Sometimes it happens that you stall, delay, wait for something to happen. Sometimes you have the feeling that here are all the makings of a picture – except for just one thing that seems to be missing. But what one thing? Perhaps someone suddenly walks into your range of view. You follow his progress through the viewfinder. You wait and wait, and then finally you press the button – and you depart with the feeling (though you don’t know why) that you’ve really got something. Later, to substantiate this, you can take a print of this picture, trace on it the geometric figures which come up under analysis, and you’ll observe that, if the shutter was released at the decisive moment, you have instinctively fixed a geometric pattern without which the photograph would have been both formless and lifeless.
Composition must be one of our constant preoccupations, but at the moment of shooting it can stem only from our intuition, for we are out to capture the fugitive moment, and all the interrelationships involved are on the move. In applying the Golden Rule, the only pair of compasses at the photographer’s disposal is his own pair of eyes. Any geometrical analysis, any reducing of the picture to a schema, can be done only (because of its very nature) after the photograph has been taken, developed, and printed – and then it can be used only for a postmortem examination of the picture. I hope we will never see the day when photo shops sell little schema grills to clamp onto our viewfinders; and the Golden Rule will never be found etched on our ground glass.
If you start cutting or cropping a good photograph, it means death to the geometrically correct interplay of proportions.
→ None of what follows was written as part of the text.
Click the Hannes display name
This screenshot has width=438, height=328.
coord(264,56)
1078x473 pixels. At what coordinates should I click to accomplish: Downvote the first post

Besides, it very rarely happens that a photograph which was feebly composed can be saved by reconstruction of its composition under the darkroom’s enlarger; the integrity of vision is no longer there. There is a lot of talk about camera angles; but the only valid angles in existence are the angles of the geometry of composition and not the ones fabricated by the photographer who falls flat on his stomach or performs other antics to procure his effects.
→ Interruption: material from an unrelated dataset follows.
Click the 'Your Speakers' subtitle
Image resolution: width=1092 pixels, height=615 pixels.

Color In talking about composition we have been so far thinking only in terms of that symbolic color called black. Black-and-white photography is a deformation, that is to say, an abstraction. In it, all the values are transposed; and this leaves the possibility of choice.
Color photography brings with it a number of problems that are hard to resolve today, and some of which are difficult even to foresee, owing to its complexity and its relative immaturity. At present , color film emulsions are still very slow. Consequently, photographers using color have a tendency to confine themselves to static subjects; or else to use ferociously strong artificial lights. The slow speed of color film reduces the depth of focus in the field of vision in relatively close shots; and this cramping often makes for dull composition. On top of that, blurred backgrounds in color photographs are distinctly displeasing.
Color photographs in the form of transparencies seem quite pleasing sometimes. But then the engraver takes over; and a complete understanding with the engraver would appear to be as desirable in this business as it is in lithography. Finally, there are the inks and the paper, both of which are capable of acting capriciously. A color photograph reproduced in a magazine or semiluxury edition sometimes gives the impression of an anatomical dissection which has been badly bungled.
It is true that color reproductions of pictures and documents have already achieved a certain fidelity to the original; but when the color proceeds to take on real life, it’s another matter. We are only in the infancy of color photography. But all this is not to say we should take no further interest in the question, or sit by waiting for the perfect color film – packaged with the talent necessary to use it – to drop into our laps. We must continue to try to feel our way.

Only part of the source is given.